[Records from a data collection]
· · · · · · ·
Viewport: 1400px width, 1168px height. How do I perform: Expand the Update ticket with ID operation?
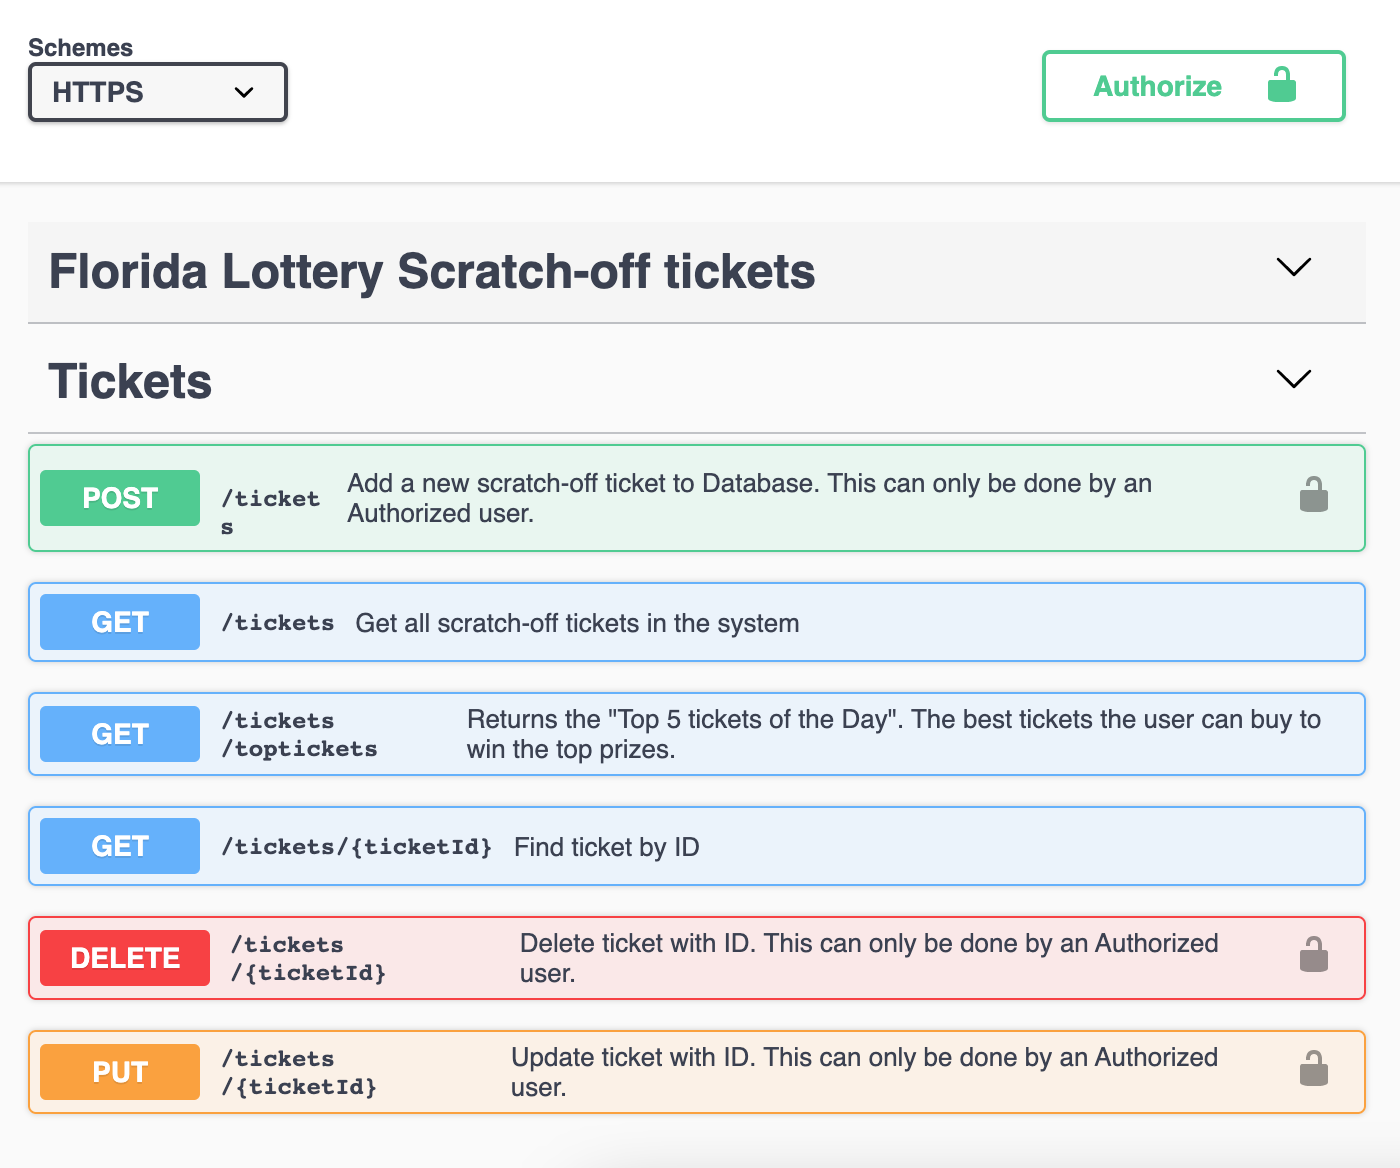(x=700, y=1071)
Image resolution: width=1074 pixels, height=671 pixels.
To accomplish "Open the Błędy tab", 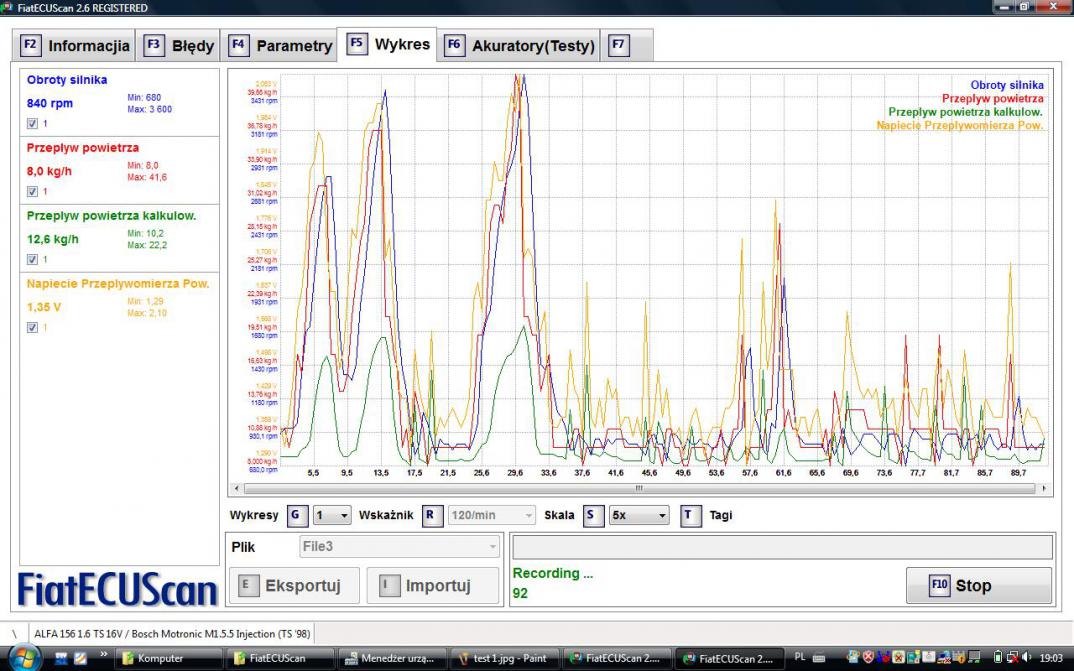I will 180,46.
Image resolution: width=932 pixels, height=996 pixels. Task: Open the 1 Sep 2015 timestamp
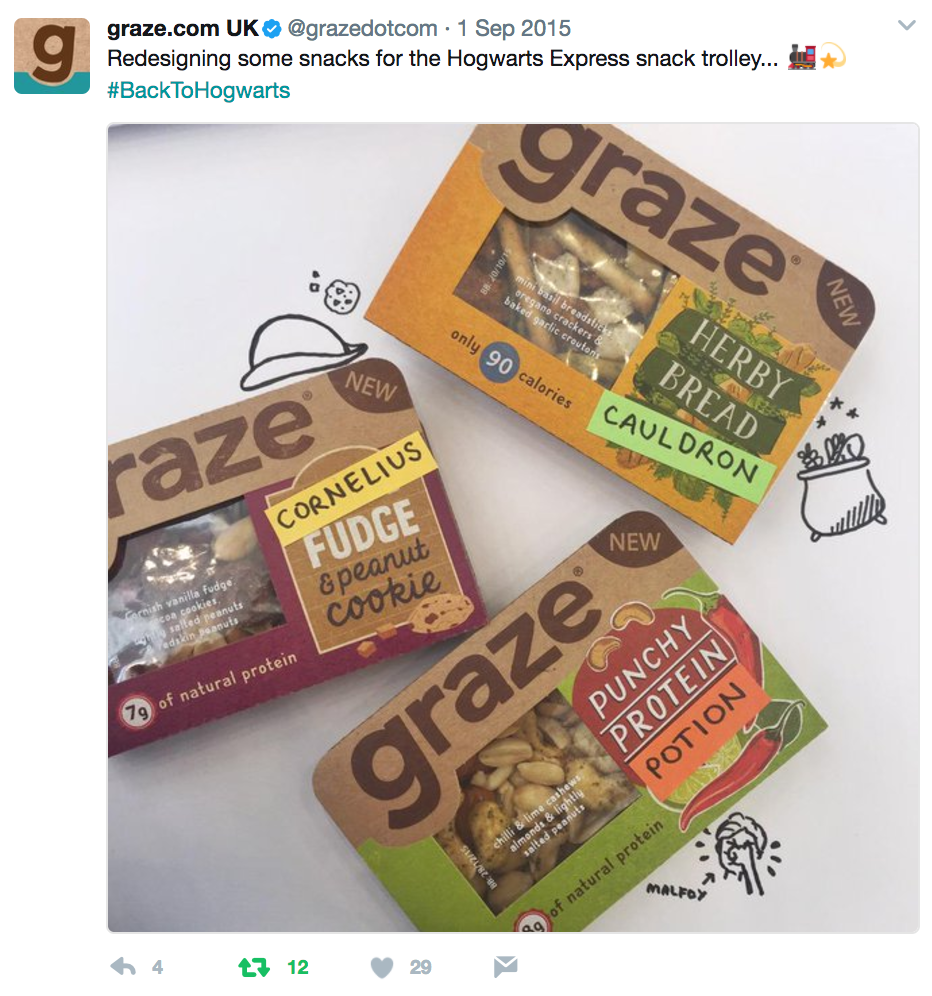pyautogui.click(x=514, y=29)
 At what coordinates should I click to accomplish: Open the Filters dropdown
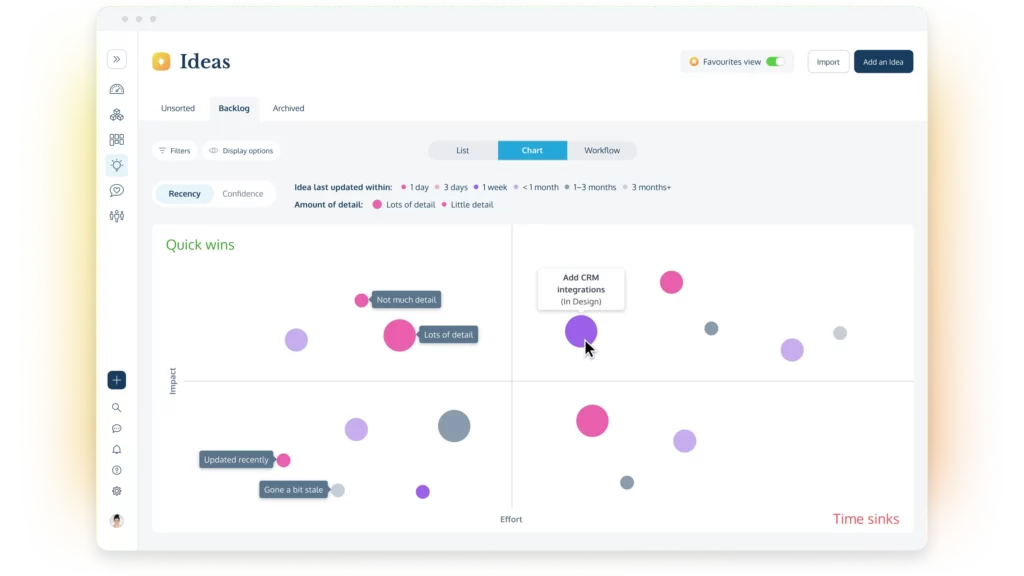coord(174,151)
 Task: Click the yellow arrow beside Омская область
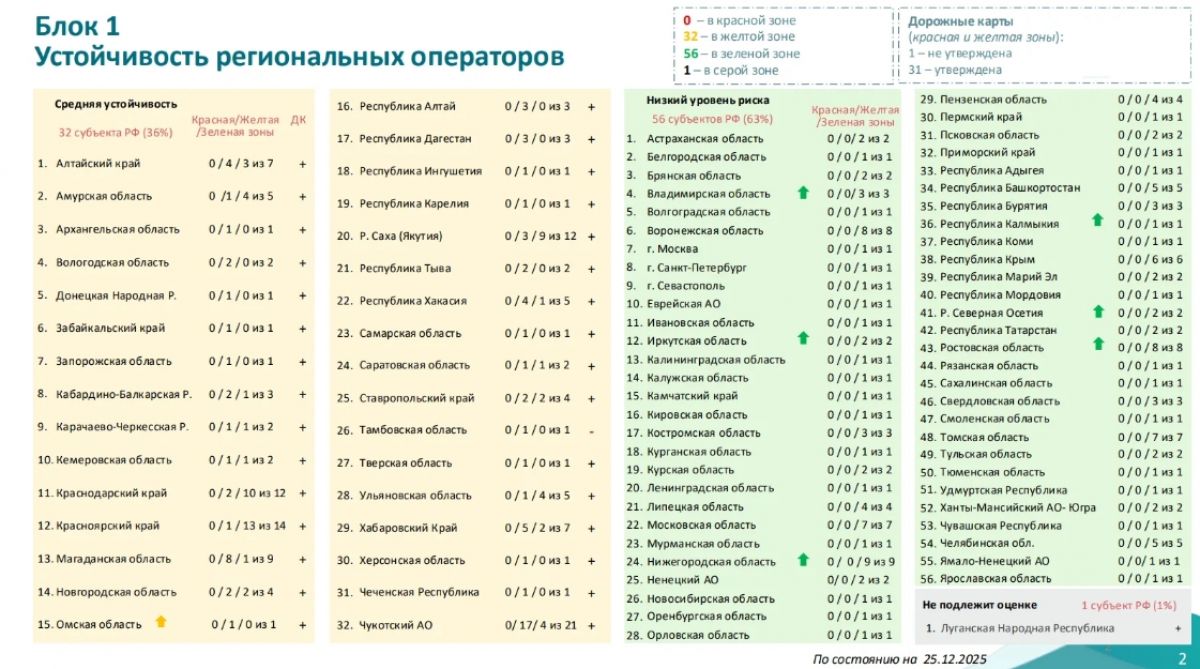point(160,622)
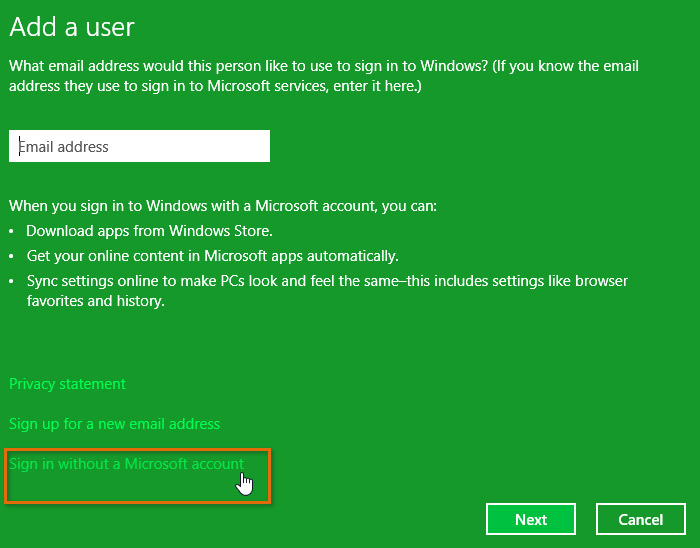Select the Get your online content bullet text
The width and height of the screenshot is (700, 548).
(x=212, y=255)
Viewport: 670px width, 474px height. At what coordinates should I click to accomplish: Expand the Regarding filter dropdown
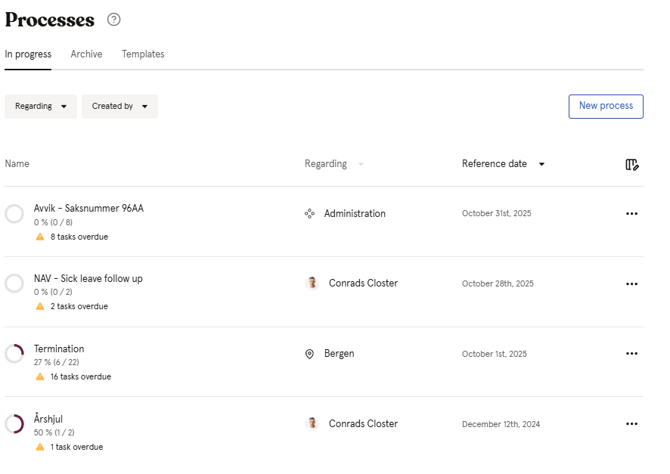[x=41, y=106]
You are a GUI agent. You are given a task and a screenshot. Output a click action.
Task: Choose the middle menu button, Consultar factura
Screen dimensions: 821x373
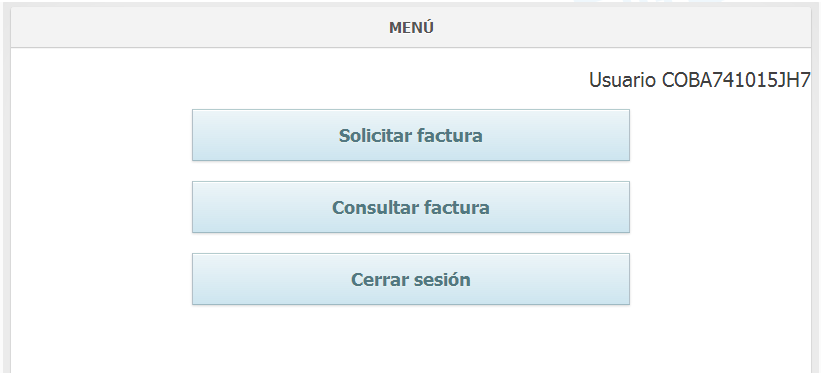point(410,207)
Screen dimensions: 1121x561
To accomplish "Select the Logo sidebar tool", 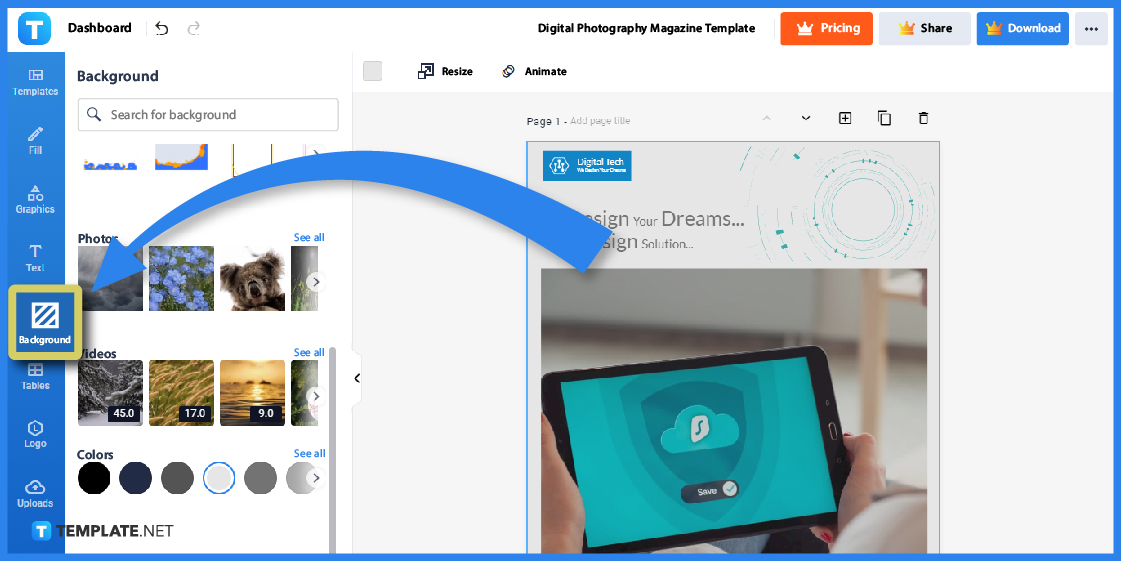I will (35, 434).
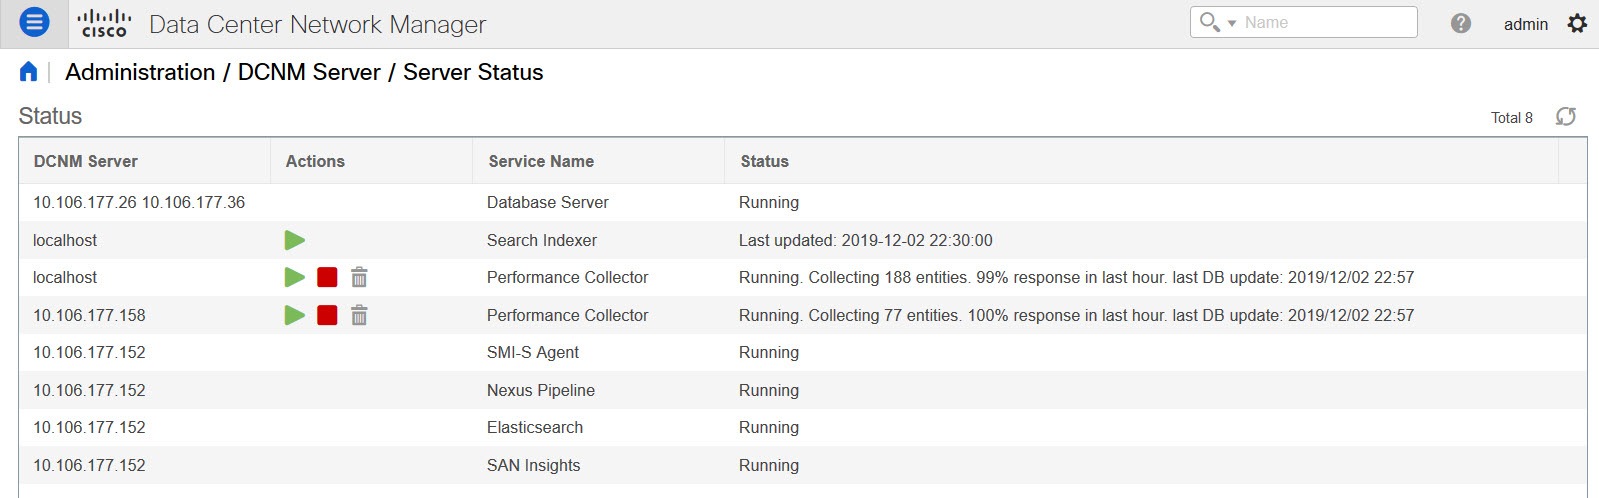This screenshot has height=498, width=1599.
Task: Start Performance Collector on 10.106.177.158
Action: pos(294,315)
· · · · · · ·
• [EXERCISE DESCRIPTION]: Copy the lines word for word, starting at the line containing "At what coordinates should I click to accomplish: Open" and ending after the line containing "(x=212, y=255)". Leave out the pictures.

• [ANSWER TO THE EXERCISE]:
 At what coordinates should I click to accomplish: Open the Filters dropdown
coord(174,151)
 Task: Click the yellow arrow beside Омская область
point(160,622)
Select the Get your online content bullet text
The width and height of the screenshot is (700, 548).
(x=212, y=255)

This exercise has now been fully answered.